Lorsqu'il grimpa à nouveau sur le lit, sans oublier de prendre la précaution d'effleurer la cuisse de Renji d'une des siennes, le guitariste se planta sur ses coudes, comme désireux de faire comprendre qu'il n'était pas qu'une poupée de chiffon abandonnée entre ses doigts. Byakuya réprima un sourire devant ce sursaut d'orgueil alors qu'il se réinstallait au-dessus des cuisses du jeune homme. Il nota avec une pointe de déception que la fermeture du pantalon avait été remontée mais se ravisa en remarquant que le bouton n'avait pas été refermé. Demi-victoire. Accord voilé ?

Intéressant.

Le silence du studio était oppressant, opaque, à tel point qu'il arrivait que tous trois surprennent des bruits de pas ou de discussion provenant de l'étage supérieur. Il était tard et peu de monde était encore présent dans le bâtiment, mais un homme comme Kuchiki Byakuya ne pouvait évidemment pas se libérer à toute heure du jour.

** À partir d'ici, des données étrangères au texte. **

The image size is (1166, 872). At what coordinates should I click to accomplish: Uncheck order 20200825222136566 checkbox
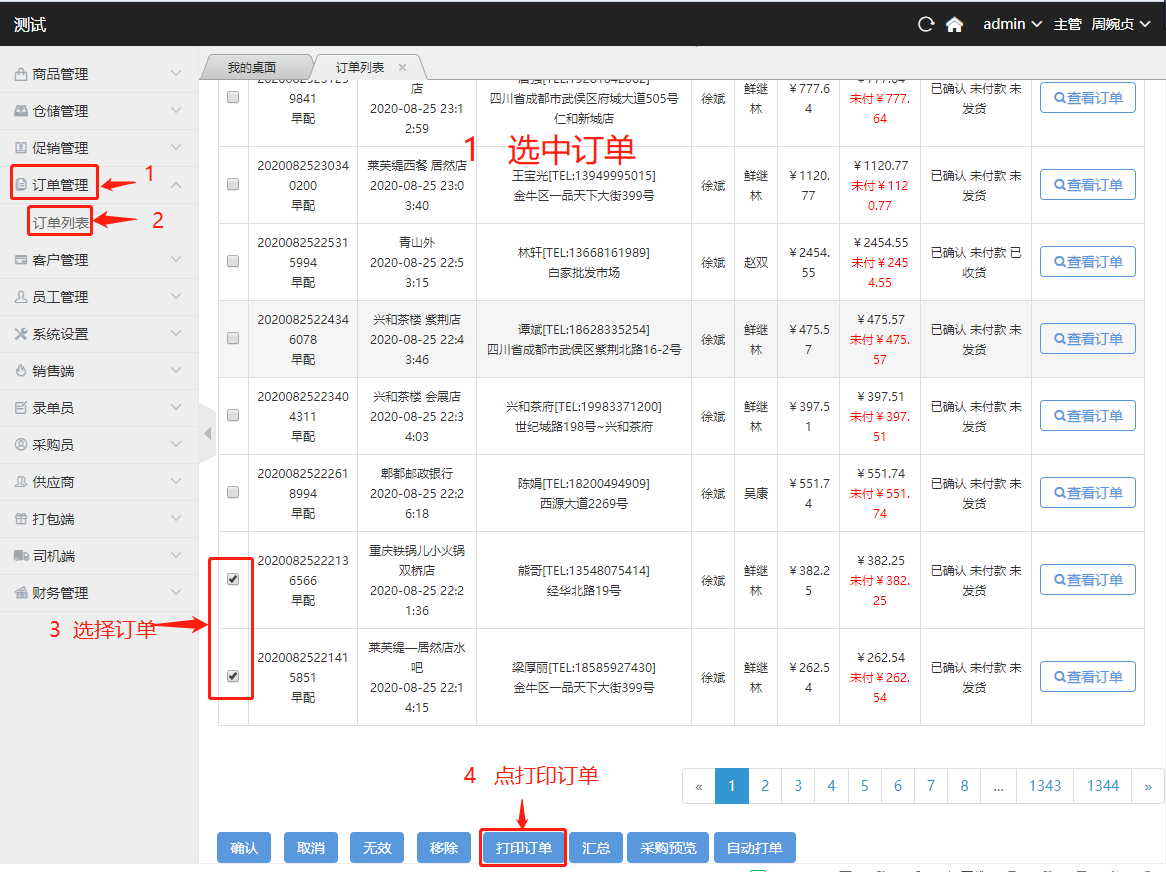233,579
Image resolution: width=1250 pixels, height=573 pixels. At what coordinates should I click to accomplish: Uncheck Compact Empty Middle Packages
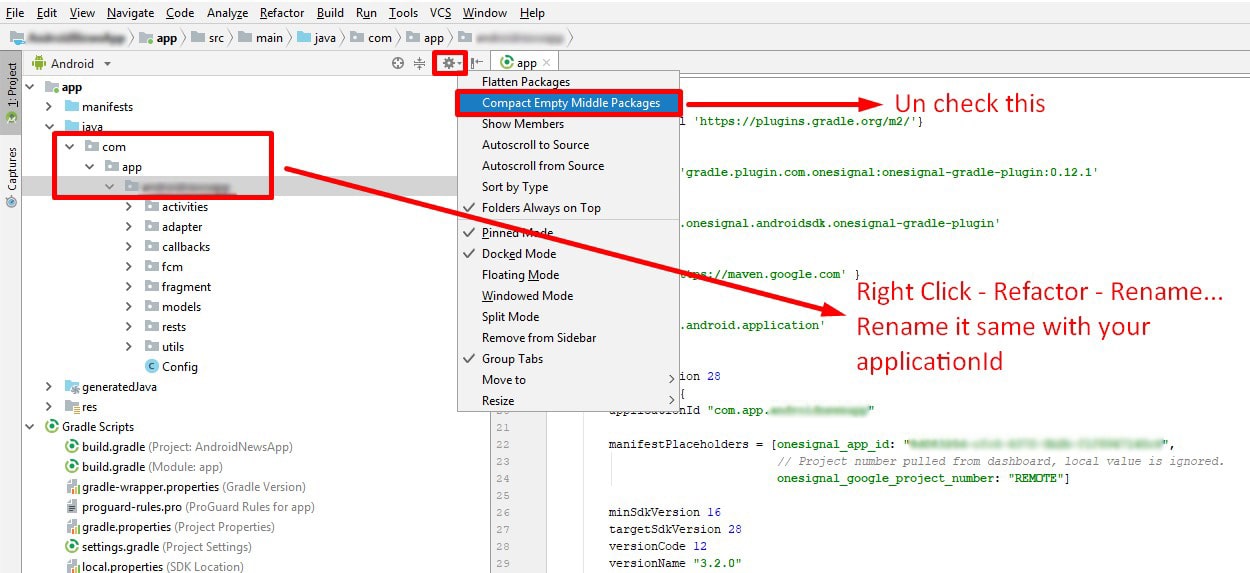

D'un geste maîtrisé, peut-être un peu plus doux que les précédents, Byakuya intima à Renji de se rallonger en appuyant sa paume sur son épaule avant de signifier à Rangiku que la séance reprenait. Cette dernière hocha la tête, curieuse, alors que Renji – qui n'arrivait décidément pas à comprendre pourquoi il obéissait à cet homme – s'étendait peu à peu au milieu des soieries bordeaux.
Attrapant une pincée de son nouveau trésor blanc et ocre, Byakuya s'avança doucement, à califourchon sur son partenaire, pour porter à ses lèvres roses la sucrerie. A demi-allongé, Renji consentit à écarter les pétales ornant sa bouche pour goûter la trouvaille. Un doigt pâle s'invita avec gourmandise et tenta de suivre le trajet de la friandise jusque sur les papilles du jeune homme. Renji tressaillit un instant avant de laisser passer l'importun.

Une quinzaine de déclics sonores ponctuèrent cet accord.

Bien décidé à ne plus se contenter de subir, Renji vrilla ses yeux sombres dans les perles nuageuses qui fonçaient de seconde en seconde. Lorsque le doigt fin chercha à recouvrer sa liberté, il referma ses dents dessus, laissant encore un instant sa langue chaude jouer avec. Il accompagna la libération finale de l'index captif en léchant avidement les derniers grains de sucre qui avaient eu l'impudence de se perdre en chemin.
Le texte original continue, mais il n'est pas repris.